Wall Street ended the week on a high after a bank holiday, with the US indices continuing to set absolute records: the Nasdaq-100 jumped +1.02% to 20,392, the Nasdaq Composite +0.9% to 18,353 (24th annual record) and the S&P500 (+0.54%) set its 34th annual record at 5,567 (after touching 5,570). The Dow Jones lagged behind with +0.17% to 39,376, the 40,000 mark having been tested at 9:50 p.m.

The Nasdaq once again made the difference thanks to 'technos' and 'titans' such as Meta +5.9%, Sirius +5.1%, AMD +4.9%, followed by Alphabet +2.45%, Apple +2.2% and Microsoft +1.5%.
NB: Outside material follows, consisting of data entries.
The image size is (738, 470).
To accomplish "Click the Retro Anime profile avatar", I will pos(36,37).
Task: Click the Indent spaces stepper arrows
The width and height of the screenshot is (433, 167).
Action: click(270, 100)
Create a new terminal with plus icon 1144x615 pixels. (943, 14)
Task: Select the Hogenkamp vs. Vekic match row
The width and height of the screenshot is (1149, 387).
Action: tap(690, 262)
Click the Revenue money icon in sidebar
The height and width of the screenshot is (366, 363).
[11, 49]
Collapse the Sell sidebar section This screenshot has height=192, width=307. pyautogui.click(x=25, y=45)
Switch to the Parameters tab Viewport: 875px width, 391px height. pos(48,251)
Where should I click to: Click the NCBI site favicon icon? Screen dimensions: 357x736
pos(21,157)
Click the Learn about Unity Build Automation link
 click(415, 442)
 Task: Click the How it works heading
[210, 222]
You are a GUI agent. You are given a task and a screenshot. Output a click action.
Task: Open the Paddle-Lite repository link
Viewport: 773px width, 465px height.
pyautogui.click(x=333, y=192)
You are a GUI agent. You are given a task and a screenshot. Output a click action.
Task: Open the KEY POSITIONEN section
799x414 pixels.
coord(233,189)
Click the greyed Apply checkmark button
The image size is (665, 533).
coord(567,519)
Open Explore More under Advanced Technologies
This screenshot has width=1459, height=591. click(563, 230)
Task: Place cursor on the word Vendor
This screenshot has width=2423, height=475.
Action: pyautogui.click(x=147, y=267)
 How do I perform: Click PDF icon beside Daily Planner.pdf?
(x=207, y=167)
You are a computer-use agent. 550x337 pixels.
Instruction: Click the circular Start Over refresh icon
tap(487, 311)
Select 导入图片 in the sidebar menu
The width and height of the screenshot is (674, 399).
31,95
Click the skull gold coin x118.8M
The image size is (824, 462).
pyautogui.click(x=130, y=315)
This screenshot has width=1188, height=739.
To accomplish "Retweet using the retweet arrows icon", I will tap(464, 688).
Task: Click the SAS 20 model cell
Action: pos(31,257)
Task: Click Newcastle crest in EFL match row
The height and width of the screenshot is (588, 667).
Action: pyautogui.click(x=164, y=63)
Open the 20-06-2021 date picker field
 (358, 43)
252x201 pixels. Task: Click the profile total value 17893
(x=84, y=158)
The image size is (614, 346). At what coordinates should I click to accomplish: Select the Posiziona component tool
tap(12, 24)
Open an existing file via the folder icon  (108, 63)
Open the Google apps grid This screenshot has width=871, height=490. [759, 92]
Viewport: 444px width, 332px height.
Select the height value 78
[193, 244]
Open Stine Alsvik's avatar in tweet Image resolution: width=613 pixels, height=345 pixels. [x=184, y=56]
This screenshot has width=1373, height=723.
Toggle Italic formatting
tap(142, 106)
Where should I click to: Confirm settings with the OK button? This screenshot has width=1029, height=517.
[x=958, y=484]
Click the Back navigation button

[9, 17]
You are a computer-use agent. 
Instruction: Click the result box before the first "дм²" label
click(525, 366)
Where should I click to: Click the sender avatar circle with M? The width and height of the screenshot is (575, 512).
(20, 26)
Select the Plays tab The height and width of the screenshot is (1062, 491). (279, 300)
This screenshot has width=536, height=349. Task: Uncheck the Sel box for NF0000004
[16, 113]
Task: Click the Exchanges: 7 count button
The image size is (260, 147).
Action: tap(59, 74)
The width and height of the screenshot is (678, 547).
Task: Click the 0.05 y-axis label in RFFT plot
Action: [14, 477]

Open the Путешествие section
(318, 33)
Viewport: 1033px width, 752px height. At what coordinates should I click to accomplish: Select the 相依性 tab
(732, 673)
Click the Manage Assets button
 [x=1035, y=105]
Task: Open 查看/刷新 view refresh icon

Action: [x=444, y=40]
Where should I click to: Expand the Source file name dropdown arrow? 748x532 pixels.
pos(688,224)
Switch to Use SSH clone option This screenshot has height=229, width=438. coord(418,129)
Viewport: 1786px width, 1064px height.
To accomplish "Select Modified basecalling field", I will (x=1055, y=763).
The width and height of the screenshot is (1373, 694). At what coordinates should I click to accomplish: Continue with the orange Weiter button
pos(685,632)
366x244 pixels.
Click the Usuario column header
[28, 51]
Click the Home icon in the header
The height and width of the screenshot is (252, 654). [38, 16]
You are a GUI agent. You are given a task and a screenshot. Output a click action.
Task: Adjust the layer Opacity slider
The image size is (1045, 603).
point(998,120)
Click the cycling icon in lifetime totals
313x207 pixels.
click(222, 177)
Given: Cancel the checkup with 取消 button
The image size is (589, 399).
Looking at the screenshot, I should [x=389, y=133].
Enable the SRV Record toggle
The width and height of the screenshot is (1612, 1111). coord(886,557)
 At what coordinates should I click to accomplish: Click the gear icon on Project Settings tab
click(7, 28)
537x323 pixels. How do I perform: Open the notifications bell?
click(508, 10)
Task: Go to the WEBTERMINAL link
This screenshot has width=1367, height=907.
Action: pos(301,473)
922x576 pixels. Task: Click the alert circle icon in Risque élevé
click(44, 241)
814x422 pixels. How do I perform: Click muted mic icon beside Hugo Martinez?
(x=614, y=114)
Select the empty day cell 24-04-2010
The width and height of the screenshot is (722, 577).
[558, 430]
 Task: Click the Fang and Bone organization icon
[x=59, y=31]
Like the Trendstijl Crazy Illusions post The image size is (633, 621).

The eagerly-awaited monthly US employment figures once again proved to be a 'non-event'... but the market was in the 'no news, good news' frame of mind.

Indeed, the figures came out in line with expectations: according to the Labor Department, the US economy generated 206.000 nonfarm jobs in June, a level in line with consensus.

The unemployment rate rose by 0.1 points to 4.1%, where economists had expected it to be stable, while the labor force participation rate stood at 62.6%, and average hourly earnings rose at an annual rate of 3.9%.

Non-farm payrolls for the previous two months were revised sharply downwards, from 165,000 to 108,000 for April and from 272,000 to 218,000 for May, for a total revision balance of -111.000.

On the bond front, US 10-year T-Bonds eased -5.5 basis points to 4.29%, while the '30-year' was virtually unchanged at 4.505% from 4.52%.